Seoul plans to spend more than 350 billion won ($312.5 million) on modernizing North Korean roads and railways next year using South Korean taxpayers’ money, a local opposition lawmaker exclusively told the JoongAng Ilbo Wednesday.

The Moon Jae-in administration has never disclosed its planned budget for the cross-border initiative, and conservative lawmakers have refused to ratify the April 27 Panmunjom Declaration until the government comes clean with its spending plans.

Rep. Choung Byoung-gug, a member of the minor-right Bareunmirae Party and the parliamentary Foreign Affairs and Unification Committee, told the JoongAng Ilbo that the Unification Ministry, which handles relations with the North, has set aside 1.97 trillion won for a so-called South-North cooperation fund next year, and that 350 billion won was to be used to renovate North Korean roads and railways.

According to a budget plan for next year that the Unification Ministry recently submitted to the National Assembly - and Rep. Choung revealed to the JoongAng Ilbo - the Unification Ministry allocated 188.89 billion won to the North Korean road and railway project next year.
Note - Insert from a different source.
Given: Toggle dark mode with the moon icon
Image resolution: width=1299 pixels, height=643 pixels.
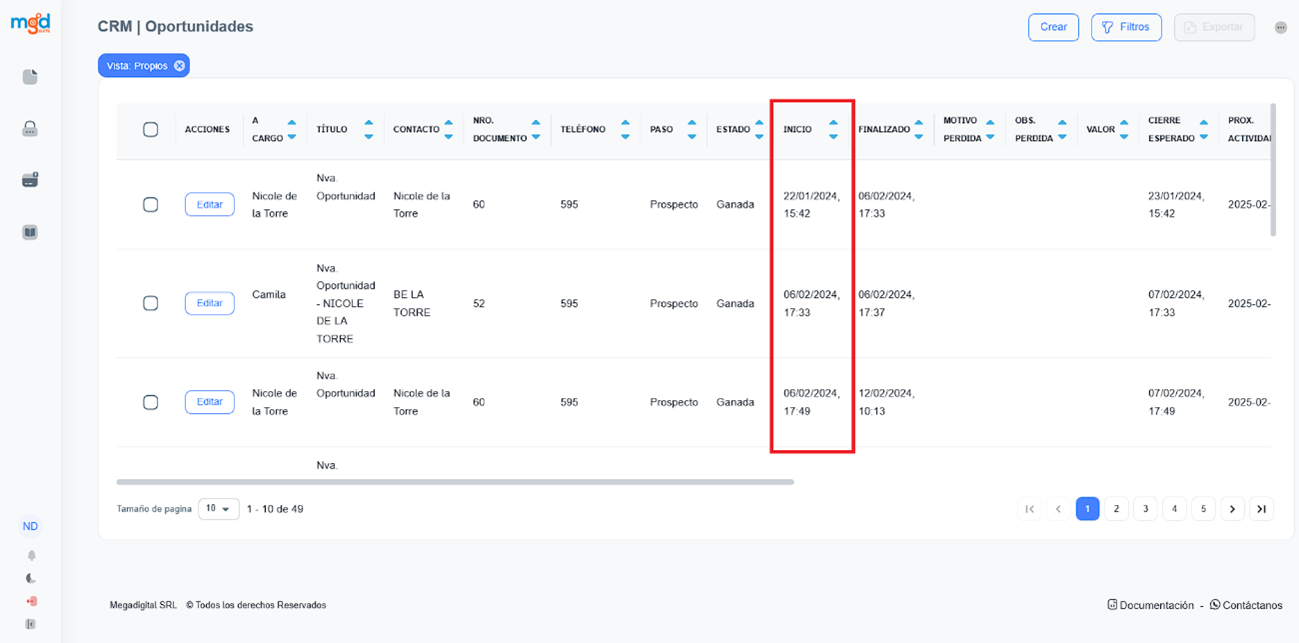Looking at the screenshot, I should point(31,578).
Of that total amount, some 134 billion won will go toward the road project, 70.7 of which will be offered free. The balance will be offered in loans, meaning Pyongyang will have to pay the sum back in the future. About 54.8 billion won has been set aside for the railway project, 9.5 billion won of which will be offered free, and the rest through loans.
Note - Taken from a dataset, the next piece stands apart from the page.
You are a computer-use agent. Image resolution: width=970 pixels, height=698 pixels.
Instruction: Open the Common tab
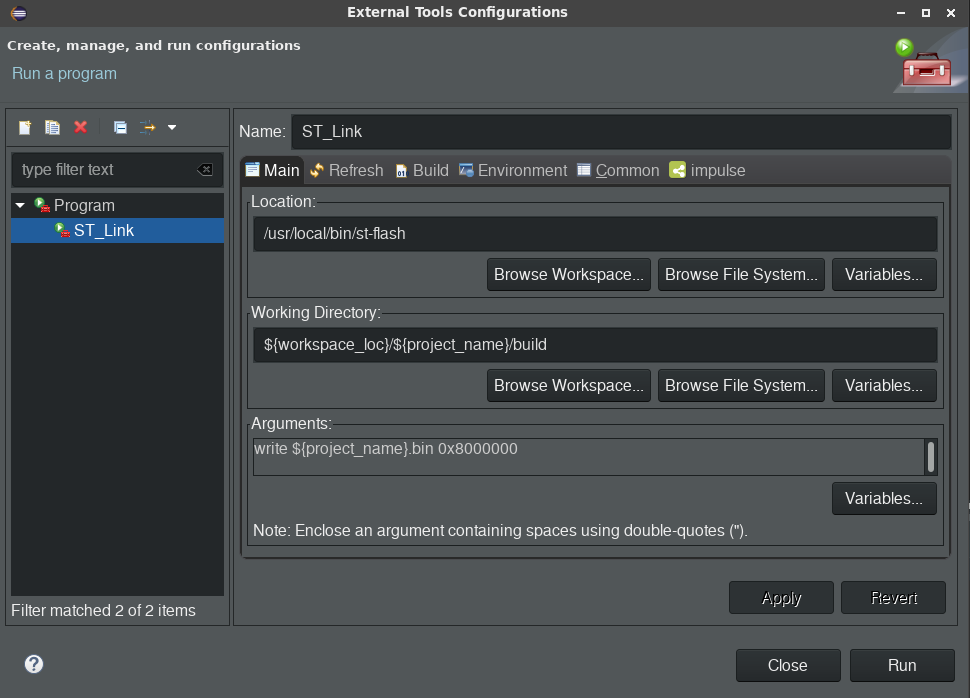pyautogui.click(x=617, y=170)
The opposition lawmaker said the Unification Ministry has additionally earmarked 163.7 billion won for North Korean roads and railways under a separate budget, which adds up the South Korean government spending to a total of nearly 352.59 billion won on the infrastructure project.

Choung accused the Unification Ministry of trying to avoid public criticism by saying it was going to carry out the joint project by loans. Choung said the Pyongyang regime has yet to pay Seoul back 3.3 trillion won it borrowed over the past decades.

The infrastructure projects are key pillars of the April 27 Panmunjom Declaration and Sept. 19 Pyongyang Declaration signed by South Korean President Moon and North Korean leader Kim Jong-un during their summits this year. In the Pyongyang Declaration, Moon and Kim specifically agreed to hold a ceremony marking the start of connecting roads and railways between both Koreas by the end of this year - yet barely any progress has been made.

Critics believe Washington has been trying to put the breaks on inter-Korean projects as it tries to keep sanctions on the North. Publicly, Seoul says the allies are closely consulting with each other on the North Korea issue.

If South Korea were to provide cash-strapped North Korea with vehicles, machinery and other equipment for track and road construction, it would violate United Nations Security Council Resolution 2397, which prohibits the export of industrial equipment to the North.

Those sanctions, passed unanimously on Dec. 22 last year, came after the North tested an intercontinental ballistic missile on Nov. 29 of that year.